23 コロッケ
五木寛之のエッセイを読んでいて、おもわず笑い出したことがある。
ある日、テレビ局から五木のところに電話がかかってきて、料理番組に出てくれという依頼があった。「私の得意料理」とかいう番組だそうである(記憶で書いているので、いくぶん違っているかもしれない)。
「得意な料理はあります」
と、五木が答える。
「どういうのでしょうか」
彼は、その内容を説明する。まず、テーブルの上にトースターを用意する。前の晩に、肉屋で買ったコロッケを取出す。
つめたく、固くなっている。これを両の掌のあいだで押し潰《つぶ》す。そうしないと、トースターの割れ目に入らないからである。
トーストにする食パンくらいの厚さにしたコロッケを割れ目に入れ、電流が通じるように把手《とつて》を押し下げる。そうしておいて、しばらく待っていると、
ポン
と、熱くなったコロッケが飛び上ってくる。それを皿に移し、ソースをかけて食べる……。五木が説明しおわると、電話の相手の声が曖昧《あいまい》になり、
「いやあ、それは、どうも。ではまた」
と、いうことになったそうだ。
しかし、私が番組のプロデューサーだったら、こういう卓抜な内容のものは、けっして敬遠はしない。
それにあの二十五円くらいのコロッケは、うまい。なまじ、値段が高くて肉の多いものは、私の趣味には合わない。ジャガイモが大部分で、ときどき肉ともおもえぬ小さなコリコリした粒が歯に当るものがよい。
この小判型のコロッケに、ソースをだぶだぶかけて、熱いめしのオカズにする。
ソースはウスター・ソースにかぎる。トンカツ・ソースとかいう、甘くてドロドロしたものは戦後の産物で、昔はああいうものは存在していなかった。
私がそういう見解を述べると、ある食通(とくに名を秘す)が反対意見を出した。
「そんなのはダメだ。コロッケというのは、まるくふわっとフクラんで、中身がとろりとしたものでなくちゃ、食べられたものではない」
そういうものにも旨《うま》いのはあるが、私が問題にしているのは「コロッケ」のことで、その食通のいうのは、しいていえば「クロケット」とでもいうものか。
こちらが塩せんべいの話をしているときに、生クリームを使ったケーキを礼讃しているようなもので、だから食通は困る。
秋山庄太郎も、このコロッケの愛好者である。マージャンのはじまるときに、黙って紙包みを差出すときには、中身はかならずコロッケである。

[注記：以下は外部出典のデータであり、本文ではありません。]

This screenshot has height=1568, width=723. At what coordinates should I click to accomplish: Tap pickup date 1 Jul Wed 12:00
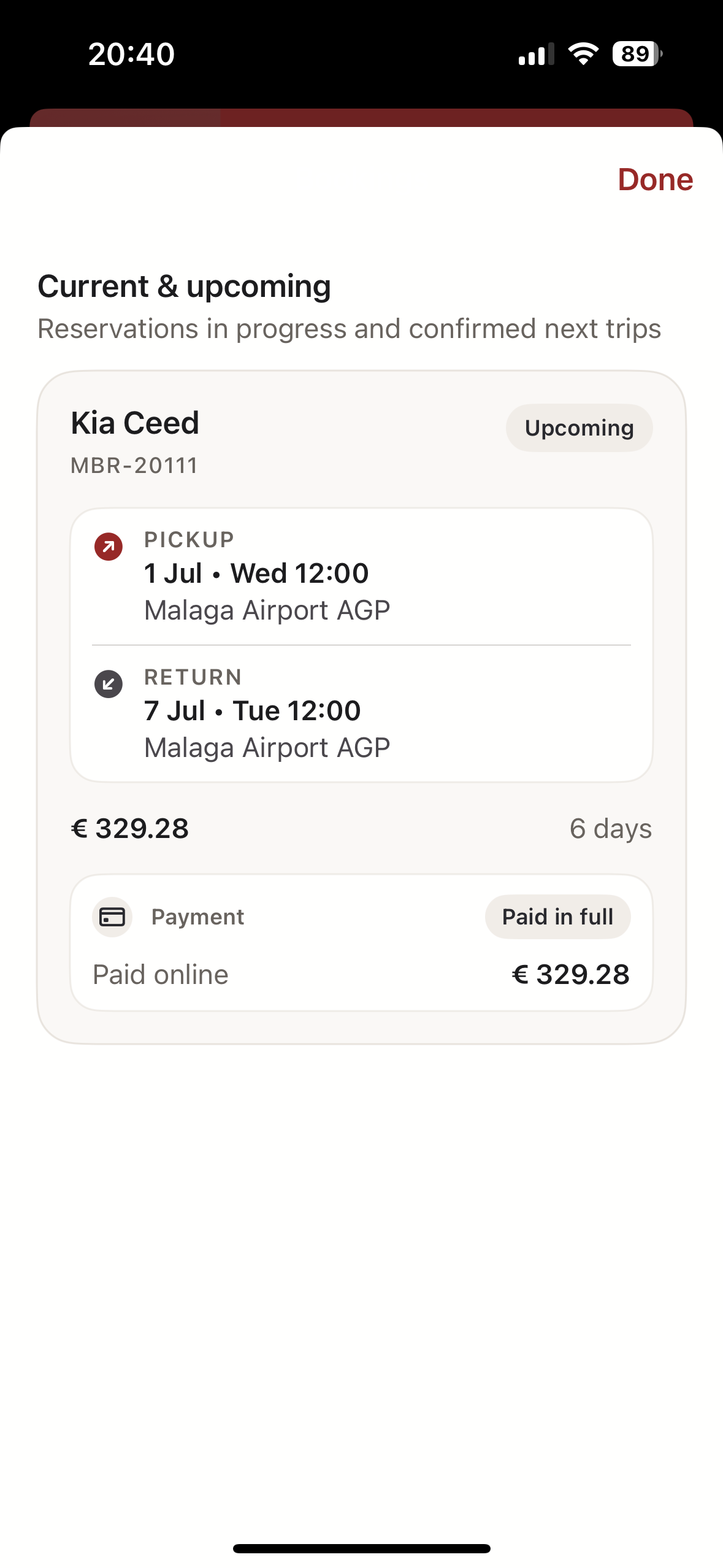coord(256,574)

夕飯の支度どき、肉屋の店先は女性で混雑している。女ばかりの列ができていて、そこに日焼けした秋庄がその巨体を加える。テレビによく出るので顔を知られていて、
「あの人、なにを買うのかしら」
と、女性たちは注目している。
彼の番になると、
「コロッケ、十ケ」
と、低音というか、ダミ声というか、とにかくそう言って買ってくるらしい。